Yargıdan gelen bir adamım. Sallapati ‘şöyle düşünüyorum, şöyle karar vereceğim, böyle karar vereceğim’ diye söylenmez böyle şeyler. Böyle bir şey de yok zaten. Biri bir yerde bir laf konuştu, onun arkasından ne çıkarabilirim bunun kuyruğundan tuttuk tren diye mi düşünüyorlar ne yapıyorlar bilemem ne çıkarabilirim diye mi düşünüyorlar anlamıyorum. Bundan sonrası, beni ilgilendiren bir tarafı yok. Bir karar verdik Saygı Bey. Onun üstüne nesini tartışacağız.
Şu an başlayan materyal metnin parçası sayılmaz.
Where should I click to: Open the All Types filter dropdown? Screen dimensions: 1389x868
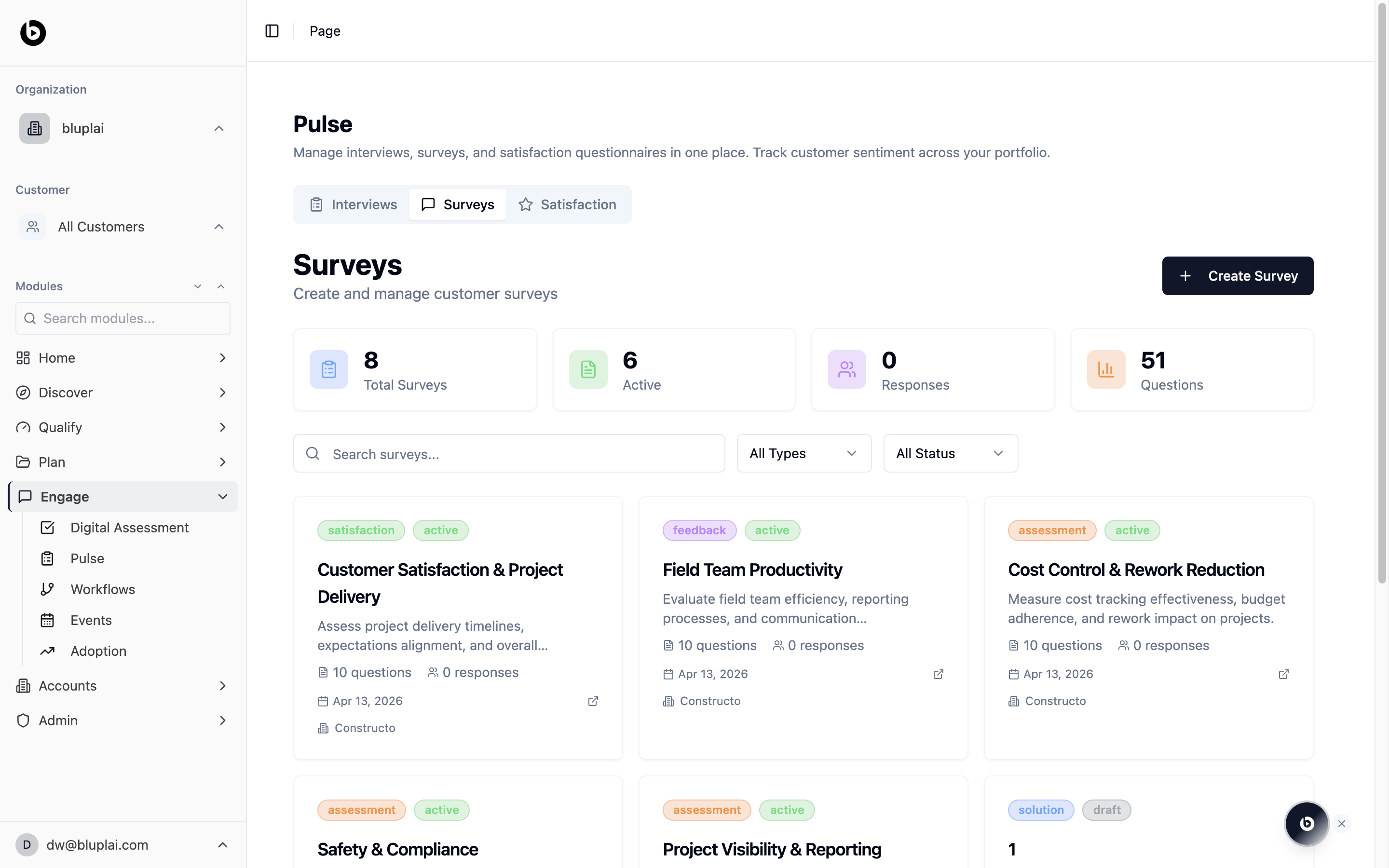803,453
Tartışan tartışsın ama beni ilgilendiren bir tarafı yok.”
DEMİREL DERDİ Kİ.
Savcılığın, “Bakanlarla ilgili dinlemeler usulsüz, deliller usulüne göre toplanmamış kararı verilmemiş olsaydı, komisyondan farkı bir şey çıkar mıydı?” diye sorduğumda Hakkı Köylü’nün cevabı şöyle oldu:
“Öyle konuşulmaz ki. Şimdi ‘Deliller şöyle olsaydı şöyle olurdu’ diye, olmayan şey tartışılmamalı. Rahmetli Süleyman Demirel derdi; ‘Doğmamış çocuğa don biçilmez diye. Varsayımlar üzerinden şimdi niye konuşalım. ‘Şöyle olsa böyle olurdu, hatta böyle olsa da şöyle olurdu’ diye ucu başı gelmez o zaman. Dün olduysa olana göre bir karar verdik bitti yani. ‘Olsaydılara’ göre değerlendirmeye gerek yok.”
VİCDANIM RAHAT
Hakkı Köylü’ye, karardan dolayı vicdanının rahat olup olmadığını sorduğumda “Elbette rahat. Biz, ona göre karar verdik” dedi.
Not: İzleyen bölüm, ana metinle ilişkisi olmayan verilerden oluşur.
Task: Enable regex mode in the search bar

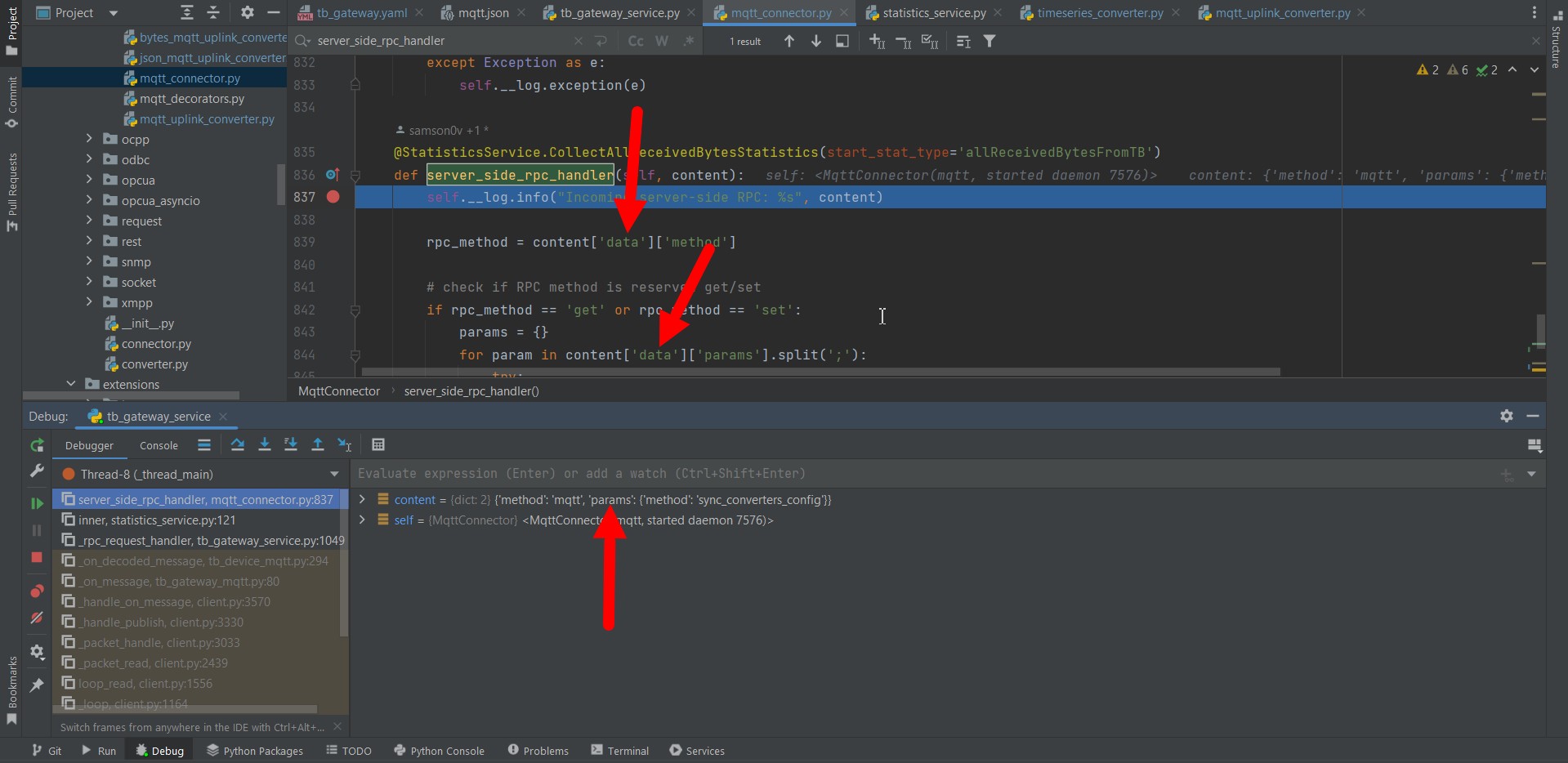Action: pyautogui.click(x=689, y=41)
“Cumhurbaşkanı’yla o dönem bu konuyla ilgili görüşmeniz oldu mu?” sorusunu ise şöyle cevaplandırdı:
“Cumhurbaşkanımızla ben başka şeyler de ara ara konuşuyorum. Soruşturma komisyonu ile ilgili konuştuğumu hatırlamıyorum. Sonra biz, sıkıştık mı başbakanlığı döneminde de yanına milletvekilleri olarak giderdik. Memleketle ile ilgili sorunlar olduğu zaman ya da başka önemli sorunlar olduğu zaman gider görüşürdük.”
Bir kez daha sordum “Bakanların oylaması”yla ilgili konuyu görüştünüz mü?” diye. Cevabı, “Yok, yok görüşmedik” oldu.
17/25 Aralık iddiaları da, bu konuda yapılan oylama da tartışılmaya devam edecektir.